[Text]
Willpower is Bullshit
Updated: Jul 20
Think about every diet you’ve tried. Most have the same start. You are amazingly strict with yourself for weeks on end. You were perfect about not eating any sugar or treats or typical foods you tend to overeat (your trigger foods), or you are having them, but in small amounts and are tracking all of your calories etc.
You have been calorie cutting and/or treat cutting and have been killing it at the gym consistently. It's the weekend and you are headed out to dinner, and you decide to treat your self and decide to have an amazing cheat meal or day full of hyper palatable foods.
You have a stressful moment or day and decide to reach for that trigger food.
You are headed to a birthday or special occasion and you have been so good, so you are going to treat yourself with the food/drink or drug of choice.
You deserve it right?
The first thing most of us do at this point, is celebrate the fuck out of how good it tastes.
“OMG This is so good, I missed you "insert trigger food or drink". Oh how I’ve missed you” You almost moan over the flavor explosion in your mouth and then feel that immediate shift in your brain of almost euphoria. Before you know it that small amount you "counted" turns into a little binge fest.
You just trained your brain to reach for that food again to get that same amount of pleasure. You hit those fun feel good centers of the brain with the hyper palatable foods and the celebration of it helps reinforce reaching for it again and again.
[/Text]
> **What you need to do**:
**1)** Rewrite the passage on willpower from "You have been calorie" up to and including "good it tastes.", replacing "cheat meal" with "reward meal".
**2)** Extend the passage on willpower past its final sentence.
The rows after the passage on willpower are not needed here.
[The data]
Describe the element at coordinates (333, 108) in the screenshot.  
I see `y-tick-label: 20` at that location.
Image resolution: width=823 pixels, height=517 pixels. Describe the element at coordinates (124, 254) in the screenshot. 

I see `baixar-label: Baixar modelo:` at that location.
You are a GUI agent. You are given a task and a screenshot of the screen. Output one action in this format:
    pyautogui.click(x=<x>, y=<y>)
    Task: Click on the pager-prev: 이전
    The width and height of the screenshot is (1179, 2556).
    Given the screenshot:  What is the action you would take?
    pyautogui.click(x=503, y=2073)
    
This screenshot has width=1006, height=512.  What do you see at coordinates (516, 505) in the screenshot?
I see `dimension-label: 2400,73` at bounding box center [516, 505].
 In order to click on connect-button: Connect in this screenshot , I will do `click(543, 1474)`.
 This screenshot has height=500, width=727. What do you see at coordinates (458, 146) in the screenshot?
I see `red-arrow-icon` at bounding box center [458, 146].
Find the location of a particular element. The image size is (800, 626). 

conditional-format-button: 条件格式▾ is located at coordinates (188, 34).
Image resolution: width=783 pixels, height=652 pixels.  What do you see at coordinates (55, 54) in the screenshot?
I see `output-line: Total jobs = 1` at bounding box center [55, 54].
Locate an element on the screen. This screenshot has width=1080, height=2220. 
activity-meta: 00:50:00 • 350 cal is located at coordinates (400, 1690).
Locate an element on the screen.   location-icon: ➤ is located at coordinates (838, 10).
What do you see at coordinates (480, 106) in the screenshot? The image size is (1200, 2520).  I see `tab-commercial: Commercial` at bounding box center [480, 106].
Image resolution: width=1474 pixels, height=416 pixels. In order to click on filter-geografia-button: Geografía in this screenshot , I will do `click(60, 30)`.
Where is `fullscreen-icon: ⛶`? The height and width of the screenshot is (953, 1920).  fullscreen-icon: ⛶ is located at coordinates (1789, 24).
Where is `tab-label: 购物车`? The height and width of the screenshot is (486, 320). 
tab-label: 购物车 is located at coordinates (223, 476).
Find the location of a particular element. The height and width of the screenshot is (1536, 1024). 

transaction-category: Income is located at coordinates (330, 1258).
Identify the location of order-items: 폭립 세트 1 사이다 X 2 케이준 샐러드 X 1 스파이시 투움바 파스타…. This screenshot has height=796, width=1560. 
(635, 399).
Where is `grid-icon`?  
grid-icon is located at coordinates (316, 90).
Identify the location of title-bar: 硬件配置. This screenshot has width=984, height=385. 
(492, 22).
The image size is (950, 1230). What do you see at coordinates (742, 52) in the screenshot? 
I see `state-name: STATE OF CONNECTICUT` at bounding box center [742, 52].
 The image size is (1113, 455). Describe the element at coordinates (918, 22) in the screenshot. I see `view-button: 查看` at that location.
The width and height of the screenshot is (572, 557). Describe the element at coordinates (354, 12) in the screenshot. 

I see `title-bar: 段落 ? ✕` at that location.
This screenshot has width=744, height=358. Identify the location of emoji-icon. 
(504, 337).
[/The data]
> **Responses per task**:
**1)**
You have been calorie cutting and/or treat cutting and have been killing it at the gym consistently. It's the weekend and you are headed out to dinner, and you decide to treat your self and decide to have an amazing reward meal or day full of hyper palatable foods.
You have a stressful moment or day and decide to reach for that trigger food.
You are headed to a birthday or special occasion and you have been so good, so you are going to treat yourself with the food/drink or drug of choice.
You deserve it right?
The first thing most of us do at this point, is celebrate the fuck out of how good it tastes.

**2)**
So next time something in life happens or you try and restrict for too long and restrict too much, your brain wants that feeling of happy again, and is like a drug pusher telling you to just do it. You can only muscle through it for so long before your brain training wins.
This has NOTHING to do to with your willpower. It has to do with how you are training your brain.
What if there was a group of food that were good for you and provided the same brain happies that you could reach for instead?
I’ve included two charts from Simplify Self Care by MO (https://www.simplifyselfcare.com/) of foods that are not only good for your body, but also provide those same happy receptors as the junk foods we normally gravitate towards.
The Key is to this is reframing your thoughts around the “Good Mood Foods” every time you eat them. Before you know it instead of auto-pilot reaching for that bag of chips or cookies, you will instead reach for one of these.
Celebrate these things like you would junk foods. It seems silly almost too simple, but I promise it works.
Tell yourself OMG this is so good, tastes so good etc. Just like you would when a toddler goes on the potty. Celebrate the heck out of the better food choice for your body. Remind yourself why you are eating it and enjoy and savor it the same way you would a trigger food.
You are re-wiring YOUR response to foods that help your body vs. hurt it. You are creating a positive loop and association to the foods that nourish your body while also providing your brain with a happy hit.
The opposite is true for creating a negative loop to the foods that are your triggers.
To re-wire and reframe your brain to not eat the junk food, do the exact opposite.
When you have a piece of cake at a party or you cave and give into a junk food reach, create that negative loop. Remind yourself why that food is a trigger for you and how it hurts your body.
Is it keeping you further from your goal?
Is your skin or digestion going to be impacted?
Is it going to make you tired?
Is it going to let your weight start creeping back up again?
Is it going to cause an auto-immune flair?
Is it going to make your joints ache?
Is it going to impact your sleep or mood?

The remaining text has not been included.